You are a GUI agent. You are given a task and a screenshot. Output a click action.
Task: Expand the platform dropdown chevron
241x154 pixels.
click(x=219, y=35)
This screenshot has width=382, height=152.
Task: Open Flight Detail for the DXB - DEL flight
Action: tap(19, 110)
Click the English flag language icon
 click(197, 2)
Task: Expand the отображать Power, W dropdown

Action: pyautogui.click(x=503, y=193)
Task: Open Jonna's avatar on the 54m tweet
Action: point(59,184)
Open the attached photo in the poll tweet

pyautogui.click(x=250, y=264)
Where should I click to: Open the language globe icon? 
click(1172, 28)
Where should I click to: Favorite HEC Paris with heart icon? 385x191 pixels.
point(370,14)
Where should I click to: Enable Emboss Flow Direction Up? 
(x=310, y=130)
--
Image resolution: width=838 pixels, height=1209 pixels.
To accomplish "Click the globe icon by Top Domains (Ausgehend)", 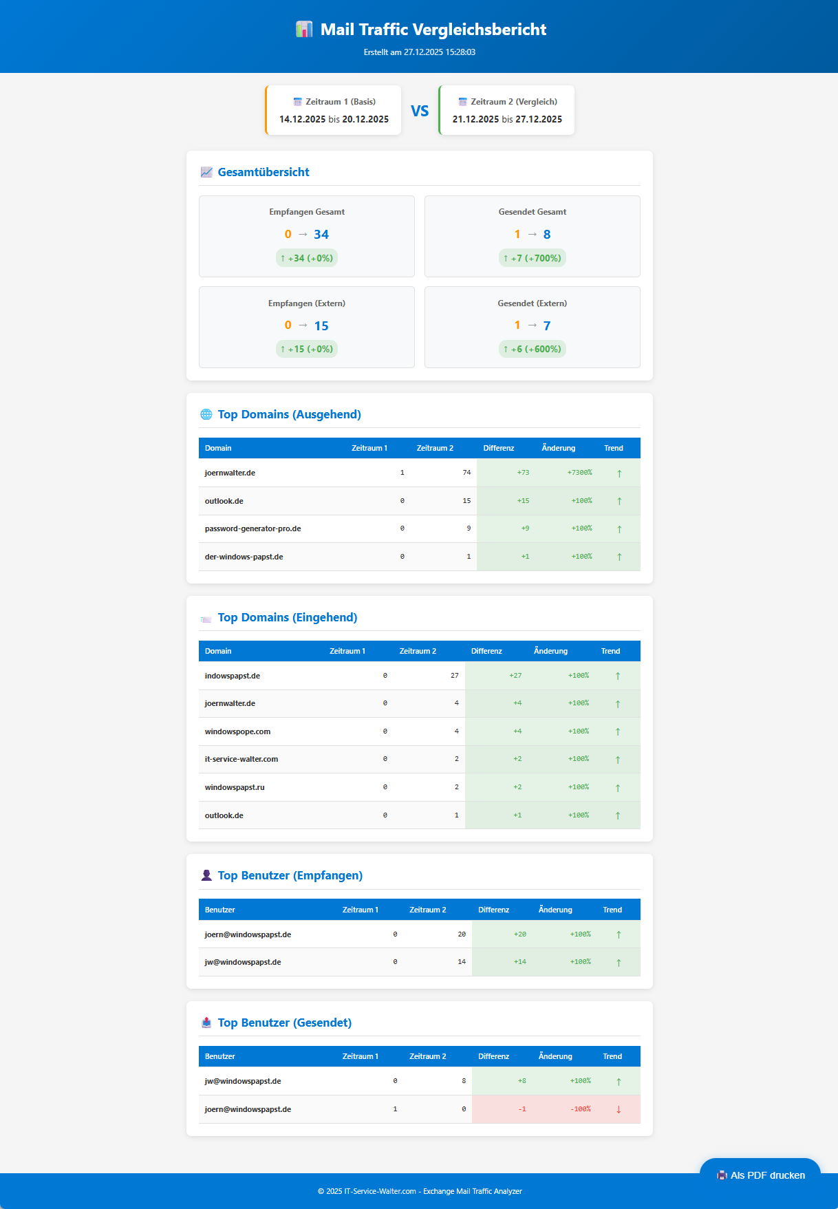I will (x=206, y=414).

**WHAT TO WORK ON:**
Only one stretch of the records above is wanted: the lines between the one holding "You are a GUI" and the one holding "Task: Expand the platform dropdown chevron", inclusive, reproduced exactly.

**TASK RESPONSE:**
You are a GUI agent. You are given a task and a screenshot. Output a click action.
Task: Expand the platform dropdown chevron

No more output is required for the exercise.